ここ最近、私たちの生活に急速に浸透してきたAI(人工知能)。特に、まるで人間と会話しているかのように自然な文章を作り出す「生成AI」は、世間をあっと言わせました。
そんな中、iPhoneでおなじみのAppleが、AI戦略で少し出遅れているのでは?という声が聞こえてきます。そして、その鍵を握るのが、私たちが普段から使っている音声アシスタント「Siri」のようです。

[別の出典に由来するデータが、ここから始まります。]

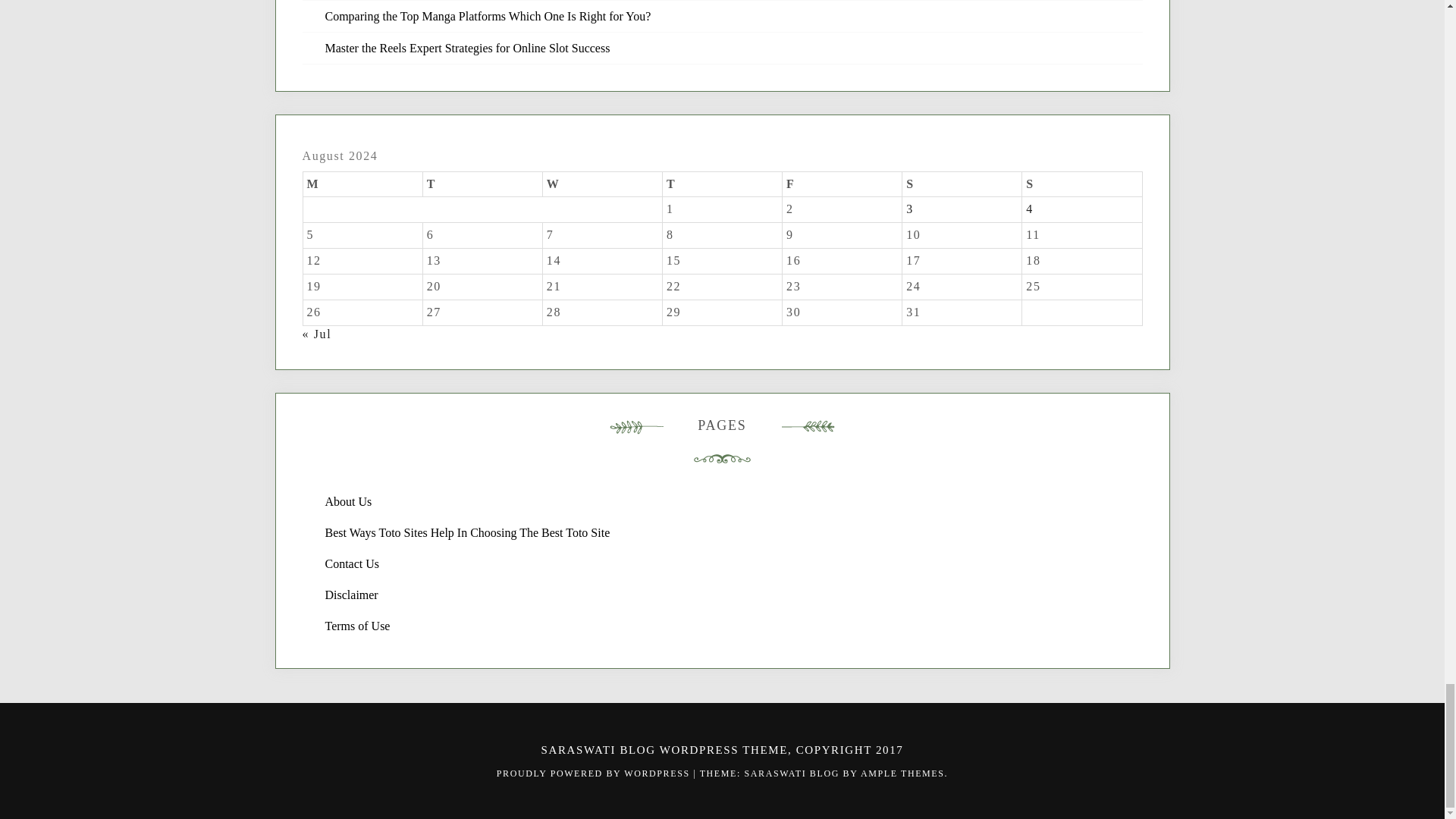
Friday (842, 184)
Sunday (1081, 184)
Saturday (962, 184)
Wednesday (601, 184)
Tuesday (481, 184)
Thursday (721, 184)
Monday (362, 184)
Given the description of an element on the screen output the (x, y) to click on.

Apple Intelligenceの現状とSiri再構築の噂
Appleは昨年、鳴り物入りで「Apple Intelligence」という独自のAI機能を発表しました。しかし、その滑り出しは順調とは言えず、多くの課題に直面しているようです。
Bloombergの報道によると、Appleはこの状況を打開するために、Siriを根本から作り直すという大きな決断を下したとのこと。社内では「LLM Siri」と呼ばれているこのプロジェクト、一体どのようなものなのでしょうか。
そして、なぜAppleはこのような大掛かりな再構築に踏み切る必要があったのでしょうか。
なぜAppleはAI開発で出遅れたのか?Bloomberg報道が明かす7つの理由
Appleといえば、革新的な製品で世界をリードしてきた企業です。しかし、ことAIに関しては、ChatGPTのような先進的なAIに比べて、少し見劣りする部分があるかもしれません。BloombergのMark Gurman氏のレポートは、その背景にあるいくつかの要因を指摘しています。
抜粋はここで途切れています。